|Title||Succession of embryonic and the intestinal bacterial communities of Atlantic salmon (Salmo salar) reveals stage-specific microbial signatures|
|Author(s)||Lokesh, Jep; Kiron, Viswanath; Sipkema, Detmer; Fernandes, Jorge M.O.; Moum, Truls|
|Source||MicrobiologyOpen 8 (2019)4. - ISSN 2045-8827|
|Publication type||Refereed Article in a scientific journal|
|Keyword(s)||amplicon sequencing - Atlantic salmon (Salmo salar) - developmental stages - intestine - microbiome|
Host-associated microbiota undergoes a continuous transition, from the birth to adulthood of the host. These developmental stage-related transitions could lead to specific microbial signatures that could impact the host biological processes.

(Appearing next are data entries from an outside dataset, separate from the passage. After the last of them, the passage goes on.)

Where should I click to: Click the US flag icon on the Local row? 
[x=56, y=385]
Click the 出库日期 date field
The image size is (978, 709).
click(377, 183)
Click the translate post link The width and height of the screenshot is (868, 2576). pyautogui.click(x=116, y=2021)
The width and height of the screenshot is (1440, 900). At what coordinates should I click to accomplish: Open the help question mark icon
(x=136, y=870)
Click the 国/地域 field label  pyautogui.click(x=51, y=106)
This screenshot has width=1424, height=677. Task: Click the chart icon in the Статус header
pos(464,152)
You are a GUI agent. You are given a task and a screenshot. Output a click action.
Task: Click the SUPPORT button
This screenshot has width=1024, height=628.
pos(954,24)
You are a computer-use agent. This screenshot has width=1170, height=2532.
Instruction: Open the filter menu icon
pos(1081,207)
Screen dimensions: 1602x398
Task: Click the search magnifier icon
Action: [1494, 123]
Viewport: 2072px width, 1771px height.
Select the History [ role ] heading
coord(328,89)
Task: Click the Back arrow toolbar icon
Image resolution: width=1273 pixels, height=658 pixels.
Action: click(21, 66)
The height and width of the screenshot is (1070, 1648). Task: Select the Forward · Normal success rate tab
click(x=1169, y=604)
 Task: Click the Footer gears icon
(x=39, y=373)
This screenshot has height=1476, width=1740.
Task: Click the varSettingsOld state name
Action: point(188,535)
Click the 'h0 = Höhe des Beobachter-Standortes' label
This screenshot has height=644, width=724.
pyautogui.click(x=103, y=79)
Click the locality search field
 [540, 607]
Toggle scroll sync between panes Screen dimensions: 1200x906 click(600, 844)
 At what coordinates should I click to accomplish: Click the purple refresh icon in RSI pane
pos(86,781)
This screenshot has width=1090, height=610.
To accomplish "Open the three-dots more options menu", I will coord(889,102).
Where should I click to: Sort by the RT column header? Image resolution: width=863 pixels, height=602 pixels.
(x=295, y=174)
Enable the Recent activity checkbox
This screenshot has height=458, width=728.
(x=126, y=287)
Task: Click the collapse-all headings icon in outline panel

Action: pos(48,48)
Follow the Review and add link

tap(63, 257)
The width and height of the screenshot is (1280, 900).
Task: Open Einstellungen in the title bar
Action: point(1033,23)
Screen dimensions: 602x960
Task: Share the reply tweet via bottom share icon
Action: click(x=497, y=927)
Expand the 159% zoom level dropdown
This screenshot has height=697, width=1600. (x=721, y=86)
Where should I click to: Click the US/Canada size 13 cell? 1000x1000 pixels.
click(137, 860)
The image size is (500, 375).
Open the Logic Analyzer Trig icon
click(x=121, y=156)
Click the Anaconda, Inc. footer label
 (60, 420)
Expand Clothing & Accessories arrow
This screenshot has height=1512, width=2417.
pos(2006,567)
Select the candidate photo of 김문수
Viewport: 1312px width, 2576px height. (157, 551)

In this study, the succession of early-life and intestinal bacterial communities of Atlantic salmon (starting from embryonic stages to 80-week post hatch; wph) was studied using amplicon sequencing of 16S rRNA. Stage-specific bacterial community compositions and the progressive transitions of the communities were evident in both the early life and the intestine. The embryonic communities showed lower richness and diversity (Shannon and PD whole tree) compared to the hatchlings. A marked transition of the intestinal communities also occurred during the development; Proteobacteria were dominant in the early stages (both embryonic and intestinal), though the abundant genera under this phylum were stage-specific. Firmicutes were the most abundant group in the intestine of late freshwater; Weissella being the dominant genus at 20 wph and Anaerofilum at 62 wph. Proteobacteria regained its dominance after the fish entered seawater. Furthermore, LEfSe analysis identified genera under the above - mentioned phyla that are significant features of specific stages. The environmental (water) bacterial community was significantly different from that of the fish, indicating that the host is a determinant of microbial assemblage. Overall the study demonstrated the community dynamics during the development of Atlantic salmon.